─── EXTRACTED TEXT

# Fatty Friday



## lovethemeats (Nov 3, 2017)

So for the past couple weekends I've been stuck working and suffering withdrawals from not smoking anything and reading threads in here.
So with Friday off I jumped to action.
Been over a year since my last sausage fatty and I've been craving one again. So here goes.

The fillings






Also Hashbrown potatoes that are not shown.
Used a 2.5 gal ziplock.  3lbs sausage flattened out with rolling pin. Had to cut the sides as to not mess it up. Tuff bag wouldn't tear right.





Next the cheese, back bacon and breakfast sausage.





Next the eggs and hashbrown potatoes.





Next task. Rolled up.





Let this sit in the fridge over night and then in the morning I did the bacon weave and wrapped it.










Put it in my MES40 at 250 and using apple pellets.
Pulled at 170.





Couple different shots.















And now the plate. The gravy is homemade.  The sausage wasn't too hot. Just right for us. I would use it again.





Wasn't too heavy on the smoke flavor.  The flavors blended well with each other.  I hope everyone is enjoying the pictures.


----------



## browneyesvictim (Nov 3, 2017)

Just in time! I just ground and mixed 5 lbs of Jimmy Dean and 5lbs of Italian... I was deciding on stuffed and wrapped meatballs or making a couple of fatties! Thanks for the inspiration! I like it a lot!


----------



## pc farmer (Nov 3, 2017)

That looks perfect.  Very nice


----------



## Rings Я Us (Nov 3, 2017)

Missed this.. how very cool!

That looks almost meatloaf size.. lol 
Good stuff!


----------



## lovethemeats (Nov 3, 2017)

Thanks everyone. I was hoping it would go over well.


----------



## Rings Я Us (Nov 3, 2017)

I like the egg. that's a good idea. you cooked them a little under first?


----------



## griz400 (Nov 4, 2017)

──────
─── DATA TO USE

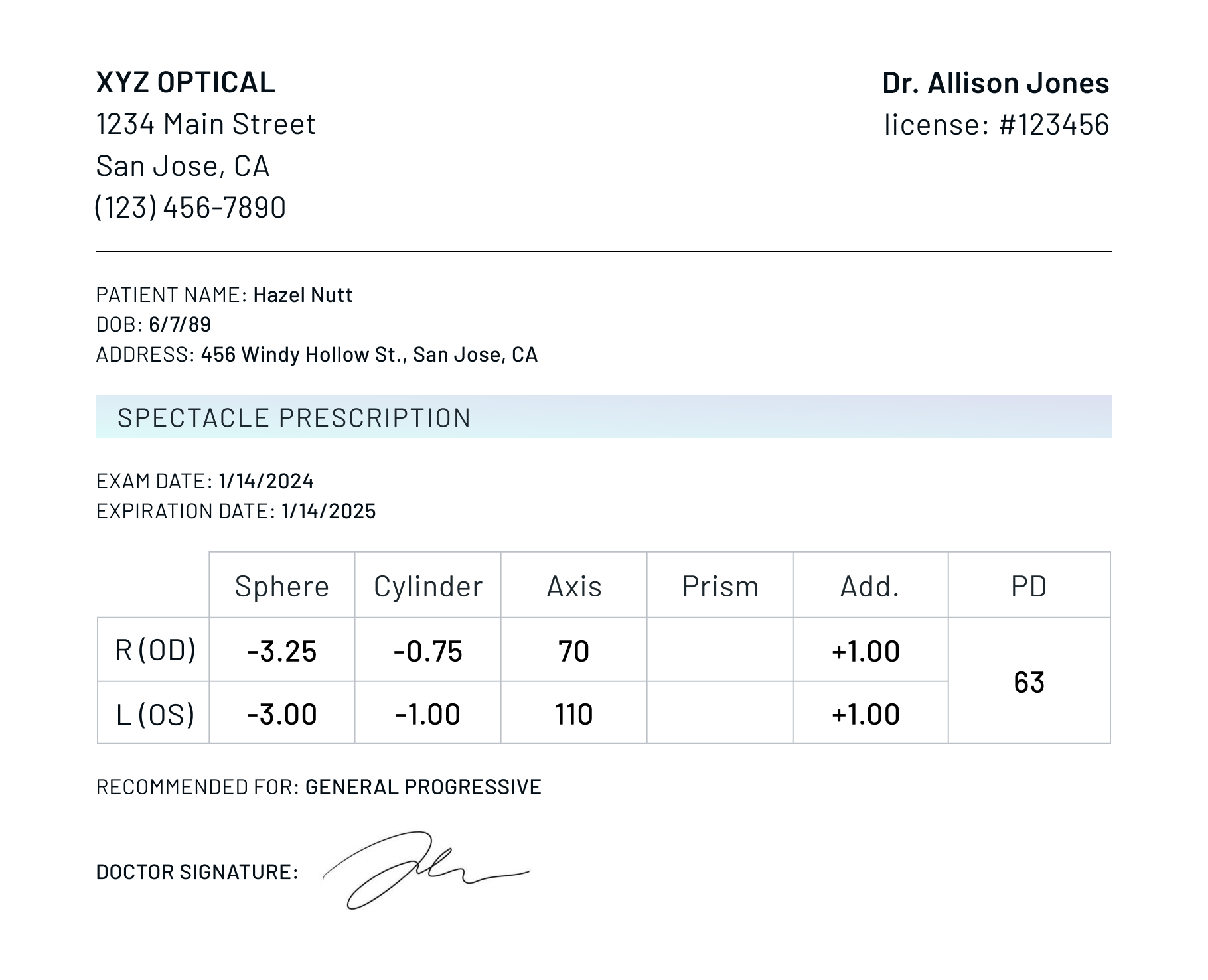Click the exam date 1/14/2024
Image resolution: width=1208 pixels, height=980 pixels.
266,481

──────
─── DATA TO USE

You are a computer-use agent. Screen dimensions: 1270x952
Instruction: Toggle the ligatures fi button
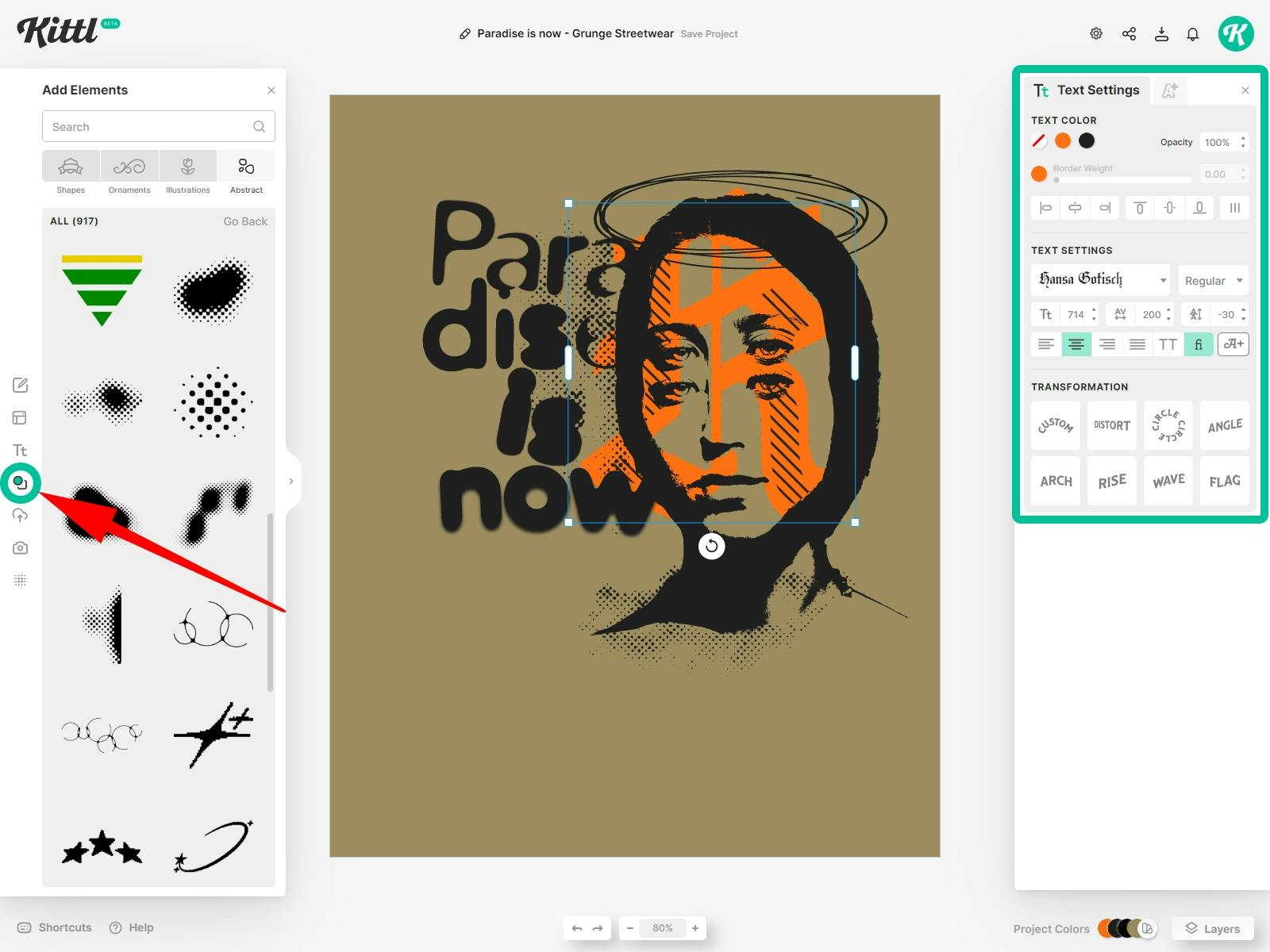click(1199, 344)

──────

### GOAL 1
In the records, rewrite "Toggle" as "Switch" and change nothing else, beginning at the line that has "You are a computer-use" and stopping after the line that has "click(1199, 344)". Give only those lines, without the pictures.
### GOAL 2
Write what comes next in the forum thread about the sausage fatty, picking up after its last line.
The sausage fatty thread and the records come from separate sources.

### RESPONSE 1
You are a computer-use agent. Screen dimensions: 1270x952
Instruction: Switch the ligatures fi button
click(1199, 344)

### RESPONSE 2
very nice fattie there .. p:cool:ints to you as well ..


----------



## SmokinAl (Nov 4, 2017)

WOO HOO!
That looks fantastic!
Great job!
Al


----------



## ab canuck (Nov 4, 2017)

That is a great looking fatty. Nice bacon weave and I like the egg part as well. Point.....


----------



## lovethemeats (Nov 4, 2017)

Rings Я Us said:


> I like the egg. that's a good idea. you cooked them a little under first?


I tried doing soft boiled but the fresh eggs were hard peeling and some never made it out of the shell. My friend that gave me them said I should have let them go a week before using like that. Them were only 2 days old from the chickens that laid them. So the ones I didn't manage to destroy I cooked till hardboiled instead.


----------



## lovethemeats (Nov 4, 2017)

This was I did for brunch on Saturday.


----------



## dirtsailor2003 (Nov 6, 2017)

Nice looking fatty! Certainly can tell these are farm fresh eggs!


----------



## troutman (Nov 6, 2017)

Love the cut through the eggs, man that's a great presentation !!!  POINT


----------



## forvols (Feb 23, 2018)

Wow..but I need a nap after just looking at the pictures..man bet that was tastey.


----------



## Rings Я Us (Feb 23, 2018)

lovethemeats said:


> This was I did for brunch on Saturday.
> 
> 
> 
> ...



I was going to say, my girl in Germany's mom made a kind of meatloaf with hardboiled egg in it.  Sometimes it done as tradition and the egg slice pieces are good luck. Lol 
Generally though Germans don't use beef ground as much as we do in the US


----------



## Rings Я Us (Feb 23, 2018)

Oh.. I forgot you live right by me. :D


----------



## lovethemeats (Feb 23, 2018)

Rings Я Us said:


> Oh.. I forgot you live right by me. :D



Thats right. I'll be waiting by the gate. Bring your pizza to gain entrance. :)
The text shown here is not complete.